Beit Midrash is a desktop app designed to help Jews connect and study Torah together. Based on the age old Jewish tradition of chevruta study partnerships, Beit Midrash encourages users to search for partners and use tools within the app to engage in their Torah study in a completely customizable study space.
Research & Development
When examining tools that already exist in the world regarding chevruta Torah study, I noticed that they focus on entering Torah study as a beginner. Learning from one another, in the way I imagined, requires expertise. A shared language is required in order to teach and learn from each other. With this understanding, I identified my audience as people who engage with Torah in their daily lives (either as rabbis, cantors, lay leaders or teachers), but are searching for a deeper and more personal connection to Torah through a chevruta. While Beit Midrash is not only accessible to Jewish professionals, I anticipate a process of self selection as I designed it with this audience in mind. I turned to this audience to conduct research surrounding study partnerships, Torah study more generally, and the use of online applications in that study.
Visual Language
Beit Midrash uses a cohesive and simple visual language that communicates the intersection of sacred text and modern technology. The logo system utilizes both the Hebrew spelling and the romanization of the words Beit Midrash, which translates to House of Study. The logo uses the first letters of the words, Bet and Mem to create a symbol that will remind users of a house. An application with a lot of text requires a color palette with high contrast, but plain black and white felt too harsh for the content that would live in the app. Instead, I chose a warm grey and cream, which are easier on the eyes and simulate the worn pages of a book. The red and orange accent colors and gradient keep the design modern and exciting. Similarly, the typefaces Gotham and Hawking work to balance the antiquity of Torah with the modern sensibilities of a tool like Beit Midrash.
User Experience
Beit Midrash uses the conventions of a dating app to help match partners to join in a chevruta for Torah study. Users fill out a profile, providing information about their identity, Jewish background, and interests. Users are then able to perform searches of other members, using a filter system, allowing them to search for partners that meet their needs. Users can save each others profiles and send messages in the local messaging system. Once users have connected, they can use scheduling and messaging tools in the app to plan their study sessions. The study tool is a completely modular space, allowing users to chose from preset workspaces or create and save their own. The study tool includes integration with Sefaria, a powerful open source collection of text and commentary, as well as the social annotation capabilities of the Google suite.

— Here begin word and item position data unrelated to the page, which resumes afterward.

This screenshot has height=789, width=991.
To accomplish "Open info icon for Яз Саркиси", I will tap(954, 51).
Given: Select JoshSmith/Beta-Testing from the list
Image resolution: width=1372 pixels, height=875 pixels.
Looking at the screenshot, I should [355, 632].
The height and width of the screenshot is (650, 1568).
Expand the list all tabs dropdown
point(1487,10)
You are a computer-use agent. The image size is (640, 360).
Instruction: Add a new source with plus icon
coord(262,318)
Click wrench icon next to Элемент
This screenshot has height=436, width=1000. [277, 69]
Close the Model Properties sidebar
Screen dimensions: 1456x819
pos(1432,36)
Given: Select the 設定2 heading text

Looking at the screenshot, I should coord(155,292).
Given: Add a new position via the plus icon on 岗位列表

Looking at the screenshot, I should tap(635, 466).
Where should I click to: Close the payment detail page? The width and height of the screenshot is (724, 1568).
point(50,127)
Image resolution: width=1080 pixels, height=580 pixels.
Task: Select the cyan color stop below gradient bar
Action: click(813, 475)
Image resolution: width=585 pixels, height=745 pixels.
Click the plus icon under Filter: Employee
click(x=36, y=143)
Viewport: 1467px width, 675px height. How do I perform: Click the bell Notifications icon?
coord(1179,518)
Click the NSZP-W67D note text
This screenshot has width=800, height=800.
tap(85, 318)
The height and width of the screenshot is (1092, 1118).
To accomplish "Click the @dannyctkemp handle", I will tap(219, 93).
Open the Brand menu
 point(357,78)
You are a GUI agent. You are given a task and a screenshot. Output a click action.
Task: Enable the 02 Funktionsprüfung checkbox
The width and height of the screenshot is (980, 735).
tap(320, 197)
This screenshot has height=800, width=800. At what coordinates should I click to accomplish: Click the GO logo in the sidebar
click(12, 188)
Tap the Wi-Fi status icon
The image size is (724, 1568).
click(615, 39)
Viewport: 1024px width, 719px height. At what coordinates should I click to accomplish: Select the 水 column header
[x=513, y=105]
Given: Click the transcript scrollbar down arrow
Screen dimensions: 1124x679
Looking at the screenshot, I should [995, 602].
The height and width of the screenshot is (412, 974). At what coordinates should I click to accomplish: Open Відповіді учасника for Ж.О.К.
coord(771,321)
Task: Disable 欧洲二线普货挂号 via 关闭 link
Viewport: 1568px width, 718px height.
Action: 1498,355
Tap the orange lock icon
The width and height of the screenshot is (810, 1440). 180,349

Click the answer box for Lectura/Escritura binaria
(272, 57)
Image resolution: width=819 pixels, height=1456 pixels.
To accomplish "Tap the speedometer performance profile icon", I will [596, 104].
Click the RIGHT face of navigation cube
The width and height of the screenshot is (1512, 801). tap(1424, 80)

I planned and animated a walkthrough video of Beit Midrash using Adobe XD and After Effects. The process of connecting with a partner and planning and executing study is not something that can be achieved through a prototype, especially not by someone without a base knowledge of Torah Study. The walkthrough allows viewers to understand the functionality of the tool without the app being fully populated with potential partners. This video displays key features of Beit Midrash as we follow two users, Tzipi Reader and Ari Strauss as they connect and study Torah together.